Saved entries
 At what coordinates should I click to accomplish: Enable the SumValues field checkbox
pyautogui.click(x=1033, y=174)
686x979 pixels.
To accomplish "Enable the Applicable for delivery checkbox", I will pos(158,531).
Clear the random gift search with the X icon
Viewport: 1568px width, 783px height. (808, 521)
* * *
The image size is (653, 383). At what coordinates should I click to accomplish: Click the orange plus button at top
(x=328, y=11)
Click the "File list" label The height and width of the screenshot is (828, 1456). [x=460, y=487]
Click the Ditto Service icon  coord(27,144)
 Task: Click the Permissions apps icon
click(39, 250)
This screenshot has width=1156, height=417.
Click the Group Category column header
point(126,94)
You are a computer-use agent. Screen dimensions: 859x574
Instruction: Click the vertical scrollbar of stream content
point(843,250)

### ACTIVITY
Above are the records; report each line in them that includes the word "screenshot".

### SOLUTION TO THIS PROBLEM
Click the "File list" label The height and width of the screenshot is (828, 1456). [x=460, y=487]
This screenshot has width=1156, height=417.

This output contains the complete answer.